My leg jerked. Only my bonds saved the douche bag from an ass whooping.
“I never said I loved him.” Lust, definitely not love and if he was the cause of my predicament, I wasn’t even sure if I liked Mr. Tall, Dark and Latino as much as I did a mild case of the flu.
Tobias released the slat. Metal rattled before the blinds settled against the French door. “The CeeBees recorded the contact between the two.”
Heat blossomed over my skin and a low ache throbbed in my joints. And speaking of the flu, I’d almost forgotten his stupid little seeds of infection. The little tattle-tale thingies may have recorded me talking to Mr. Tall, Dark and Latino, but they got nothing else on me.
I was innocent.
Tobias sauntered across the tile into the living room. Turning slightly, he propped a hip against the back of a Queen Anne’s chair and stared at me.
I was done being intimidated.
“I’m not a spy.” I hopped my chair another inch across the tile. At this rate, I’d reach the carpeting in an hour or so. I needed another plan. I glanced up at my captor. No emotion flashed in his green eyes. They were dead. But what did I expect from an assassin?

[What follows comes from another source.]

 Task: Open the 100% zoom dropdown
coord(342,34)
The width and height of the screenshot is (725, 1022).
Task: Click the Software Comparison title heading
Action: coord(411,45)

“I’ll have to wait until the CeeBees are fully integrated to learn how she was involved in Pascel’s murder.”
“I’m not a killer either.” I hopped another two inches. Maybe if I could get close enough, I’d land on his toe. Somehow, I doubted he’d stay put for the week or so the journey would take. “And you can’t prove otherwise.”
Unless he made something up. I froze. Could he do that? Absolutely. Big Brother lied all the time. But would he?